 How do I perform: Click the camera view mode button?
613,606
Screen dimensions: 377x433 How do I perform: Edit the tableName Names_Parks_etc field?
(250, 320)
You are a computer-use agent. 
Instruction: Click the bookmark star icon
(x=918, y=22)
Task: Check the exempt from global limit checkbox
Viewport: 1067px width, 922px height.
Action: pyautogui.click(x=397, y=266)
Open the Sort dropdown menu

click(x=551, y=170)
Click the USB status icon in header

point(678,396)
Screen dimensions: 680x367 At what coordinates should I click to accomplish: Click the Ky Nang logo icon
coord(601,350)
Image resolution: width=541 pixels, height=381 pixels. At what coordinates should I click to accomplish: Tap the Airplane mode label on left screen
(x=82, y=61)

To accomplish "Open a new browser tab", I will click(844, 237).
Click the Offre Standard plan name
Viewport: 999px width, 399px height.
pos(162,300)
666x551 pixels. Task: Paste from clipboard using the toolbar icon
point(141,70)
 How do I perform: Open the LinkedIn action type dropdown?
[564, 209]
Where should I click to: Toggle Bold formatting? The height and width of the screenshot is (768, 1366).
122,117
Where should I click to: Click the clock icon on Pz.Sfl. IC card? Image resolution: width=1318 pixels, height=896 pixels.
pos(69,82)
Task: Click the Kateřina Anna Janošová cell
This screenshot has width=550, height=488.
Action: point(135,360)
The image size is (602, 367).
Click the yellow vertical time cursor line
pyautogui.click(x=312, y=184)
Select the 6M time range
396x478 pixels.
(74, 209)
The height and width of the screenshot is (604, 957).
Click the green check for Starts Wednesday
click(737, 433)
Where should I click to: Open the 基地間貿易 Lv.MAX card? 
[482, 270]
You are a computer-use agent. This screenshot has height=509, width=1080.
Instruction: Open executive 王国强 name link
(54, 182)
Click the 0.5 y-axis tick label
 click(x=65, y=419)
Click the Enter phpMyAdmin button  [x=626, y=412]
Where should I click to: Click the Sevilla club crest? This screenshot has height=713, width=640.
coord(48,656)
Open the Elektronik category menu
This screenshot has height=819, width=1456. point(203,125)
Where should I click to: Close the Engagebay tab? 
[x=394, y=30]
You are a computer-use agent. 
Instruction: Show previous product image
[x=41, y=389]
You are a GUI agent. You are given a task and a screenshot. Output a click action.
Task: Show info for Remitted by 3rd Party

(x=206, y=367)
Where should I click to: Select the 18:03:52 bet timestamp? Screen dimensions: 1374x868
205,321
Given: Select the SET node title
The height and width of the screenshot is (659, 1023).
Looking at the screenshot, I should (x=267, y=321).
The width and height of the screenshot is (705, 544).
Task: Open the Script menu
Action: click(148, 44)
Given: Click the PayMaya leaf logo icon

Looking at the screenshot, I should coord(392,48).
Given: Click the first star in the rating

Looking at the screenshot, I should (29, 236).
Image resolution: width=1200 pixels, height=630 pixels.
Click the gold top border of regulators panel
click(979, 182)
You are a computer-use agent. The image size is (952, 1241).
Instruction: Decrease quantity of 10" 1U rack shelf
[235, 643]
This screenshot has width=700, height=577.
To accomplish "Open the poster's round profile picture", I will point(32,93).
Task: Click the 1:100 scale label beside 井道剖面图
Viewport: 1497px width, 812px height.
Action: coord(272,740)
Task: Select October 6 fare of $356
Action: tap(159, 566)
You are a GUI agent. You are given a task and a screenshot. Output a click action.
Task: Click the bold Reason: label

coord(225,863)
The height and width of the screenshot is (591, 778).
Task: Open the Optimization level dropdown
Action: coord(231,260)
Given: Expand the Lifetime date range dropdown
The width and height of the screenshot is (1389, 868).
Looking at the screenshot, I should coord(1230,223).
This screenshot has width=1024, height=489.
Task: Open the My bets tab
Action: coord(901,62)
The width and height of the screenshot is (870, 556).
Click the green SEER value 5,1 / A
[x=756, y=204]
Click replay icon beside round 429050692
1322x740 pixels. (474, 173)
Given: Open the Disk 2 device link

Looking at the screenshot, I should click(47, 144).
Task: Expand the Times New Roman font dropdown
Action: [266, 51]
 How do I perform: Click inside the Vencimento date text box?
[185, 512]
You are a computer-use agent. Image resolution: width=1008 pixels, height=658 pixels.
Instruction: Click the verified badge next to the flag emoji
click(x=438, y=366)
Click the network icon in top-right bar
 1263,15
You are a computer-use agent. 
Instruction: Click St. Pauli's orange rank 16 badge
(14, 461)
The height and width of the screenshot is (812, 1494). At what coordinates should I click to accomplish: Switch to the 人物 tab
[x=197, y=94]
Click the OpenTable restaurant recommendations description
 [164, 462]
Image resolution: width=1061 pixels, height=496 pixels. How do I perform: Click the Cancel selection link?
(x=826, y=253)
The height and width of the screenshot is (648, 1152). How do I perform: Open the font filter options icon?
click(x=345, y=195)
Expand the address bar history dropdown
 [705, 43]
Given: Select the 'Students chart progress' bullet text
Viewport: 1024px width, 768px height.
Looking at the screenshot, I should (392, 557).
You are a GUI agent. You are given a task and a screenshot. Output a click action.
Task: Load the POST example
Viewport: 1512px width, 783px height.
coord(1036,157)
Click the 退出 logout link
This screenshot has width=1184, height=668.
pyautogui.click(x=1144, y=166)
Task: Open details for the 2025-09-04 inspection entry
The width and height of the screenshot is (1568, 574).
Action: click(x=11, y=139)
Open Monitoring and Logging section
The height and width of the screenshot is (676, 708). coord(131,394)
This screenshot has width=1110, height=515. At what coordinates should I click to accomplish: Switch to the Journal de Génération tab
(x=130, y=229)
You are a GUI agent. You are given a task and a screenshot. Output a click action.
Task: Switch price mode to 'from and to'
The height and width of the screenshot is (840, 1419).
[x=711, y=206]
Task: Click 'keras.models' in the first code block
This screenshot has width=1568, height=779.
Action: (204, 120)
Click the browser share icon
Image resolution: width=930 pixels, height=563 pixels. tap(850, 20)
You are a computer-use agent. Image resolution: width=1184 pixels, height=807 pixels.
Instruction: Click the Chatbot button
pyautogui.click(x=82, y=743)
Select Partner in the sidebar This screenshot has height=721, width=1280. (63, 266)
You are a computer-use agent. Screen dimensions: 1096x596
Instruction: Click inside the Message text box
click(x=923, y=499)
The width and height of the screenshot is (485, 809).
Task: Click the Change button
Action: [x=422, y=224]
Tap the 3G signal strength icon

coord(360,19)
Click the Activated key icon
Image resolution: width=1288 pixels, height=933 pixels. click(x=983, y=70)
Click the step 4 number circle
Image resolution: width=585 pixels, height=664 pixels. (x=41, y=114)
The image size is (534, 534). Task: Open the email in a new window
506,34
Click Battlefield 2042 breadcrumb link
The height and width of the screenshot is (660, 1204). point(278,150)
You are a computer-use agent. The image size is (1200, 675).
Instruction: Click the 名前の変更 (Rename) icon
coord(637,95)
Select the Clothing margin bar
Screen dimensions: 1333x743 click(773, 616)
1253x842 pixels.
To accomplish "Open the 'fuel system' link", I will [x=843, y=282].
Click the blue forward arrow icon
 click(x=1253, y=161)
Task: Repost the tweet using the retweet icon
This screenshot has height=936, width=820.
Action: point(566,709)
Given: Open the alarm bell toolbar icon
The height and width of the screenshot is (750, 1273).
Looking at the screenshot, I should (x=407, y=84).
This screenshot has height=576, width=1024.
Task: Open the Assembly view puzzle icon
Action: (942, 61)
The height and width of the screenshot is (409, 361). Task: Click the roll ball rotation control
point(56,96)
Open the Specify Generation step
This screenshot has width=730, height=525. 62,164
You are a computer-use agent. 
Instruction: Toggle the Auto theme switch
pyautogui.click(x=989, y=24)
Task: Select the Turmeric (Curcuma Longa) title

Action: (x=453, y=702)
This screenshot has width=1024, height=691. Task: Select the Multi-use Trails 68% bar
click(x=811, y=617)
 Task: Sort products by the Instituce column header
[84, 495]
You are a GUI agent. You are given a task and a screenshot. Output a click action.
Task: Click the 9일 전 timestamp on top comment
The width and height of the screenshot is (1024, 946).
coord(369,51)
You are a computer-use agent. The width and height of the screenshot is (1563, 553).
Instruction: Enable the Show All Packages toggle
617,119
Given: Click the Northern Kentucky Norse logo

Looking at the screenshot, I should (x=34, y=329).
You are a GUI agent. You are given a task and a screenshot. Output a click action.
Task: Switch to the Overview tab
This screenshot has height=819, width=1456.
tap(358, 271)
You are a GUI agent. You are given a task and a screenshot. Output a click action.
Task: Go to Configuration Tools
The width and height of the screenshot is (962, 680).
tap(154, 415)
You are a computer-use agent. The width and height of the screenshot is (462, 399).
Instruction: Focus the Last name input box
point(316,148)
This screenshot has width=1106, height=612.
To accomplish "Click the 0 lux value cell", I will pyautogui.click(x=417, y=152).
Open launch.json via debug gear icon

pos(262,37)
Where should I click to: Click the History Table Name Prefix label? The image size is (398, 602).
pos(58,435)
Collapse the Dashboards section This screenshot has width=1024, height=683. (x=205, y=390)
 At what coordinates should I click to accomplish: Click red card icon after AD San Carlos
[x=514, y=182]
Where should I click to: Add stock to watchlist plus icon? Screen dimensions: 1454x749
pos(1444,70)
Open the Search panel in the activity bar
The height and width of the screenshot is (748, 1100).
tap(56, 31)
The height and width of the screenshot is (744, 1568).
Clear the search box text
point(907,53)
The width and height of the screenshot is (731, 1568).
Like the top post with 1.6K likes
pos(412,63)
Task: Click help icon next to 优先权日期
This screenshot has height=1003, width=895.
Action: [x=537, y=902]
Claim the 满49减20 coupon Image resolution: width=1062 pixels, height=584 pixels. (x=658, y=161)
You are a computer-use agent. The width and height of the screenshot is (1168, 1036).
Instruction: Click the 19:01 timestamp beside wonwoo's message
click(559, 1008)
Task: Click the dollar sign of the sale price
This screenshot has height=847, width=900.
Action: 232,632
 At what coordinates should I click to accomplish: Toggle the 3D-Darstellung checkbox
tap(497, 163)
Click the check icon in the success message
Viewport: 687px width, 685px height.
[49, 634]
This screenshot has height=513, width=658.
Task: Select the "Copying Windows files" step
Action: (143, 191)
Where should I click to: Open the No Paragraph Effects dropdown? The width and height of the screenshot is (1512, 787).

◆ **THE TASK**:
Begin with the line that has "Where should I click to: Add" in the listing above and end after the line that has "Task: Click the dollar sign of the sale price"; output those lines exactly.

◆ **OUTPUT BELOW**:
Where should I click to: Add stock to watchlist plus icon? Screen dimensions: 1454x749
pos(1444,70)
Open the Search panel in the activity bar
The height and width of the screenshot is (748, 1100).
tap(56, 31)
The height and width of the screenshot is (744, 1568).
Clear the search box text
point(907,53)
The width and height of the screenshot is (731, 1568).
Like the top post with 1.6K likes
pos(412,63)
Task: Click help icon next to 优先权日期
This screenshot has height=1003, width=895.
Action: [x=537, y=902]
Claim the 满49减20 coupon Image resolution: width=1062 pixels, height=584 pixels. (x=658, y=161)
You are a computer-use agent. The width and height of the screenshot is (1168, 1036).
Instruction: Click the 19:01 timestamp beside wonwoo's message
click(559, 1008)
Task: Click the dollar sign of the sale price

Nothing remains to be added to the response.